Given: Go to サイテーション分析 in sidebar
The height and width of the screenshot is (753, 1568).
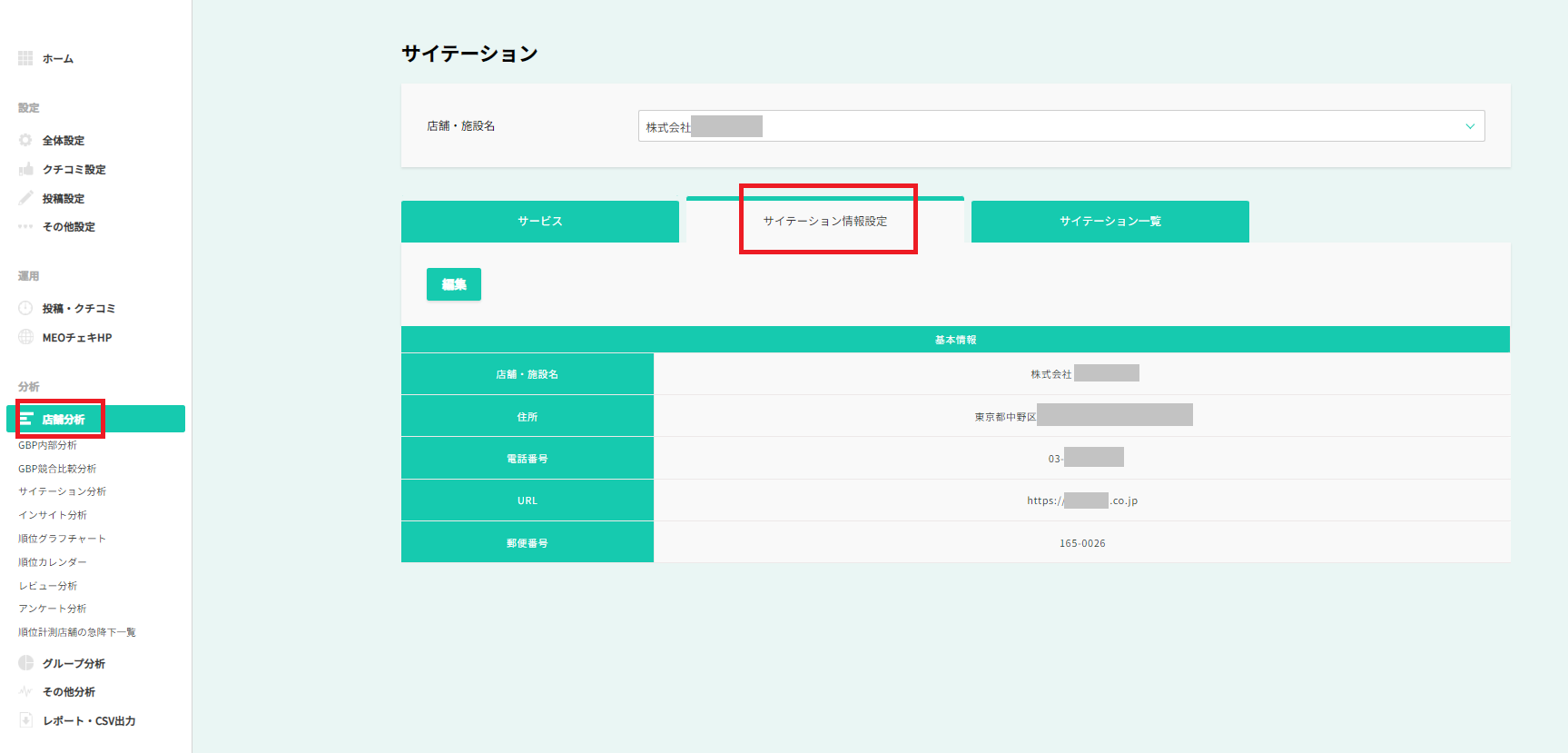Looking at the screenshot, I should pyautogui.click(x=63, y=491).
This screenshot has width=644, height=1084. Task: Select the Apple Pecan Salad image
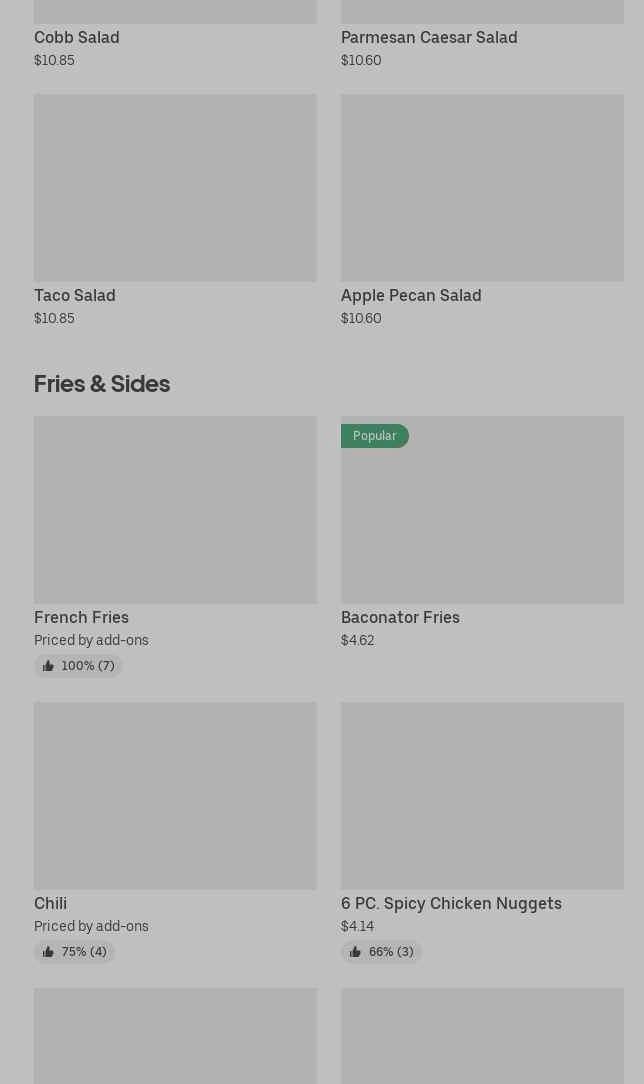(x=482, y=187)
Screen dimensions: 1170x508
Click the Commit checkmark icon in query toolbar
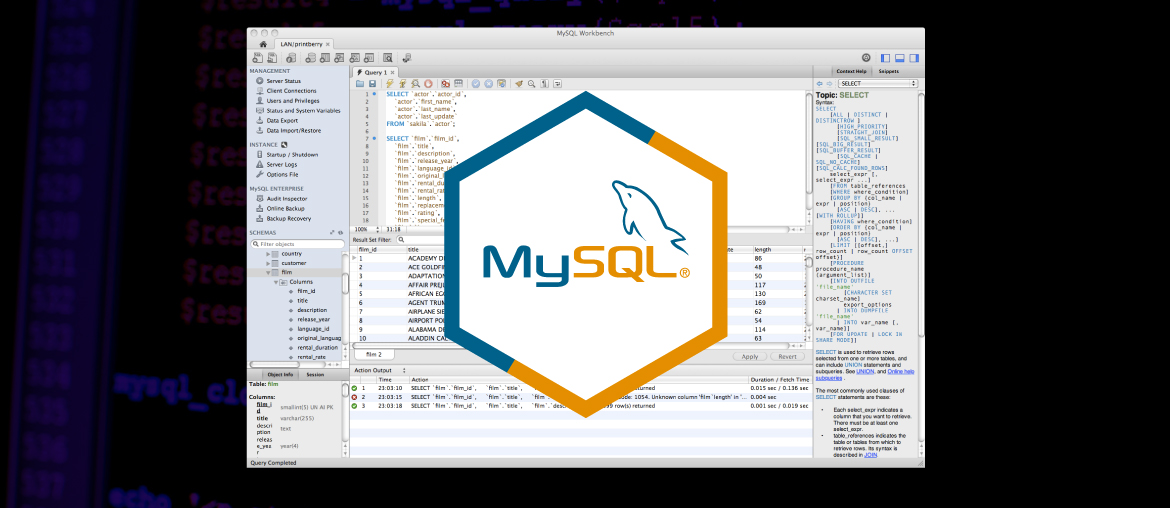coord(476,84)
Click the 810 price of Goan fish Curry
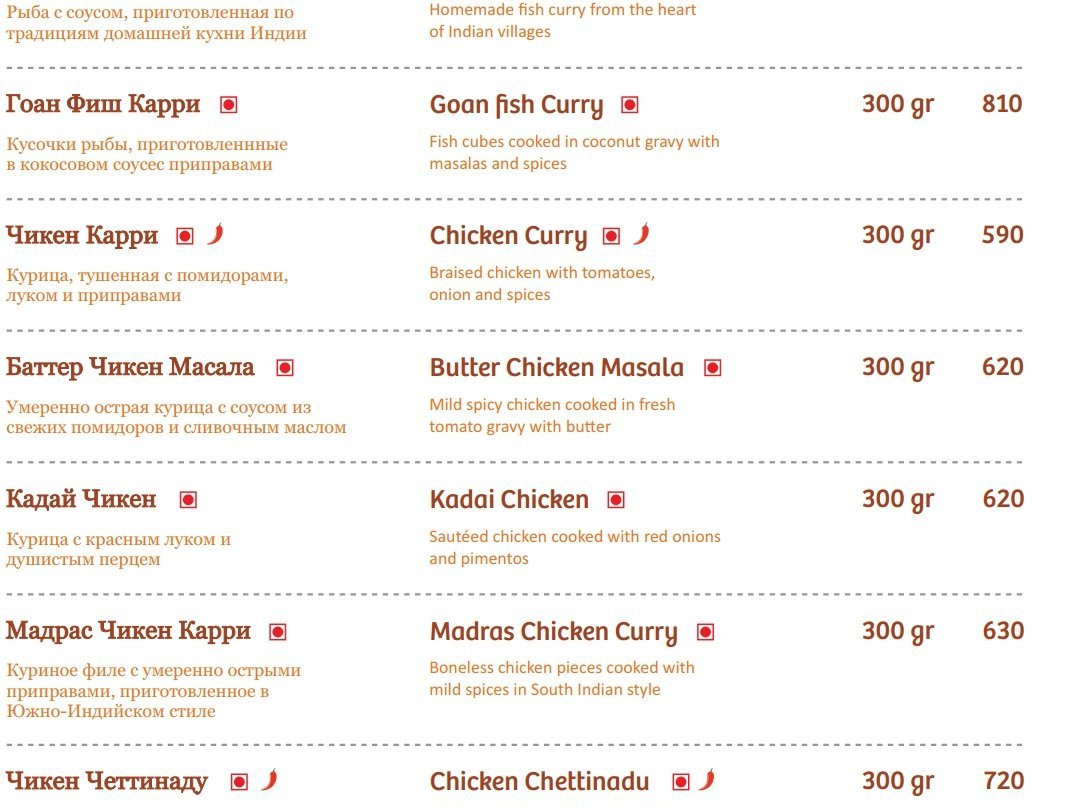The height and width of the screenshot is (808, 1080). click(1002, 104)
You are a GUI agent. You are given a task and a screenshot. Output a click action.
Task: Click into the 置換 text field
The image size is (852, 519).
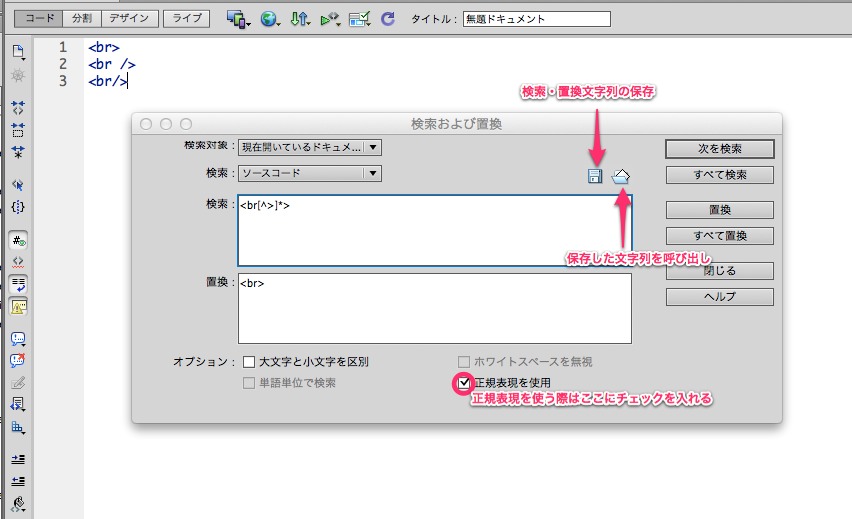434,309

■ ■ ■ ■

REQUIRED ACTION. All entries above must be repeated exactly; pictures are to be left out.

OUTPUT OF THE EXERCISE.
Given: Go to サイテーション分析 in sidebar
The height and width of the screenshot is (753, 1568).
Looking at the screenshot, I should pyautogui.click(x=63, y=491).
This screenshot has width=644, height=1084. Task: Select the Apple Pecan Salad image
(x=482, y=187)
Screen dimensions: 1170x508
Click the Commit checkmark icon in query toolbar
coord(476,84)
Click the 810 price of Goan fish Curry
The height and width of the screenshot is (808, 1080). click(1002, 104)
You are a GUI agent. You are given a task and a screenshot. Output a click action.
Task: Click into the 置換 text field
The image size is (852, 519).
434,309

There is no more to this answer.